Alzheimer’s drug repairs brain damage after alcohol binges in rodents

Top: Dendritic spines are less dense after rats were exposed to alcohol in patterns mimicking binge drinking. Bottom: After being treated with donepezil, density of dendritic spines appeared to return to healthy levels. Credit: Patrick Mulholland/ Charleston Alcohol Research Center

A drug used to slow cognitive decline in Alzheimer’s disease could offer clues on how drugs might one day be able to reverse brain changes that affect learning and memory in teens and young adults who binge drink.

In a study led by Duke Health and published in the journal Alcoholism: Clinical and Experimental Research, scientists demonstrate in rats that a short duration of the drug donepezil can reverse both structural and genetic damage that bouts of alcohol use causes in neurons, or nerve cells, in the young brain.

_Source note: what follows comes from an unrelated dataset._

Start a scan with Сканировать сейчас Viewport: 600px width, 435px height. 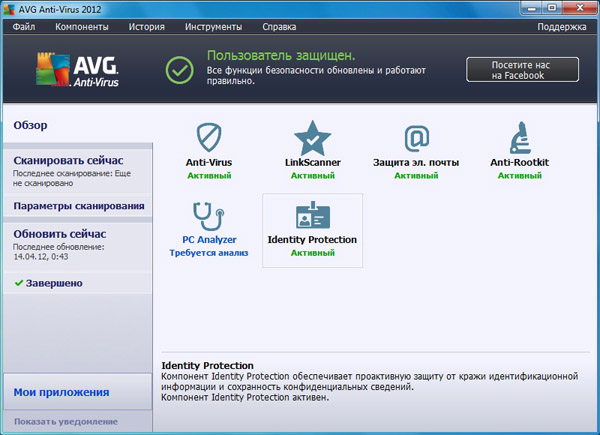coord(68,160)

There is limited research on the extent to which alcohol effects the developing brain in teens and adolescents, but it’s evident that drinking during adolescence causes changes in the brain. Much of the research has looked specifically at the hippocampus, which is linked to learning and memory. Whether those changes are permanent is unknown.

“Clinical studies are starting to show that adolescents who drink early and consistently across the college years have some deficits in learning and memory,” said senior author Scott Swartzwelder, Ph.D., professor in psychiatry at Duke. “It’s not a sledgehammer—it’s not knocking their memory out completely—but there are demonstrable if subtle, effects on their cognitive function.”